--- TASK INPUT ---
"""

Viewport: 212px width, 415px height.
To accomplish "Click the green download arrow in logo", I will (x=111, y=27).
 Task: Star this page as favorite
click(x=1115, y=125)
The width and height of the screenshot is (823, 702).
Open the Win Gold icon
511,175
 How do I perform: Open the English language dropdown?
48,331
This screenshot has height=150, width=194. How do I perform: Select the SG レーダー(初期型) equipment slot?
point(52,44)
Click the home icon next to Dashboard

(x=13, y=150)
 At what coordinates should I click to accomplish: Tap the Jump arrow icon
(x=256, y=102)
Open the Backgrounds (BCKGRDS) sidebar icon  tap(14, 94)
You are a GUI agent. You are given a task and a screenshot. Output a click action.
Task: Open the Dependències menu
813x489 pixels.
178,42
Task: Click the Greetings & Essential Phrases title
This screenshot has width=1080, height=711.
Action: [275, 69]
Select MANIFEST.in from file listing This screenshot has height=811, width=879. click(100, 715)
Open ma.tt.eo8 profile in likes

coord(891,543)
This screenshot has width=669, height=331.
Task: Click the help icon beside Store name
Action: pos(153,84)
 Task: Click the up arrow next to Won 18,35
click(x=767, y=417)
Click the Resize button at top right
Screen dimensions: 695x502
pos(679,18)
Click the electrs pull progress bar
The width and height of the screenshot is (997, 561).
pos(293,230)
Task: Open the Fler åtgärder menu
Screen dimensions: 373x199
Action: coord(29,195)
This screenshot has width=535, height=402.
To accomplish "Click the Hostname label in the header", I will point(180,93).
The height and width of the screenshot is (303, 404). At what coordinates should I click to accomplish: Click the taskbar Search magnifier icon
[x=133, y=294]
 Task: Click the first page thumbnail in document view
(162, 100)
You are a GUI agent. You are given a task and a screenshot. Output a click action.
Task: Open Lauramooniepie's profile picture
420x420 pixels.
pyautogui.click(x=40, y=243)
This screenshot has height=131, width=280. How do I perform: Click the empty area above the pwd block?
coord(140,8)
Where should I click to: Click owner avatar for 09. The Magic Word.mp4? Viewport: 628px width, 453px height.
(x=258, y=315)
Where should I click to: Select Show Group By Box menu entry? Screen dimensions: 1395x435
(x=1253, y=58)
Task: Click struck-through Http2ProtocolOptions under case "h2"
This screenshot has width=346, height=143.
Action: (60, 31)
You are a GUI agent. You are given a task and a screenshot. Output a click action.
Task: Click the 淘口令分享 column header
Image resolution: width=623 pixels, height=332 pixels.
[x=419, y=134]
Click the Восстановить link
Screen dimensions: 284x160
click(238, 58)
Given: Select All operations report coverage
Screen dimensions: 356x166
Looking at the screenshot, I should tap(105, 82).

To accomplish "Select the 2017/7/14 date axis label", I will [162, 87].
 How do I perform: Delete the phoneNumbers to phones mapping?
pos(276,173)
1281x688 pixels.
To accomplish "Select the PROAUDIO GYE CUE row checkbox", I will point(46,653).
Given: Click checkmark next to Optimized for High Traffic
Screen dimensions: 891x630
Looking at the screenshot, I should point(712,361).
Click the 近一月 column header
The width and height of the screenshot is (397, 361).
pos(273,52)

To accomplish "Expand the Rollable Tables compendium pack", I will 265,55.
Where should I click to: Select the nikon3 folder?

"""

--- WHAT IS REQUIRED ---
For the string "column", count the lines of the preceding listing in which it appears, and report the count alone.

--- EXERCISE SOLUTION ---
2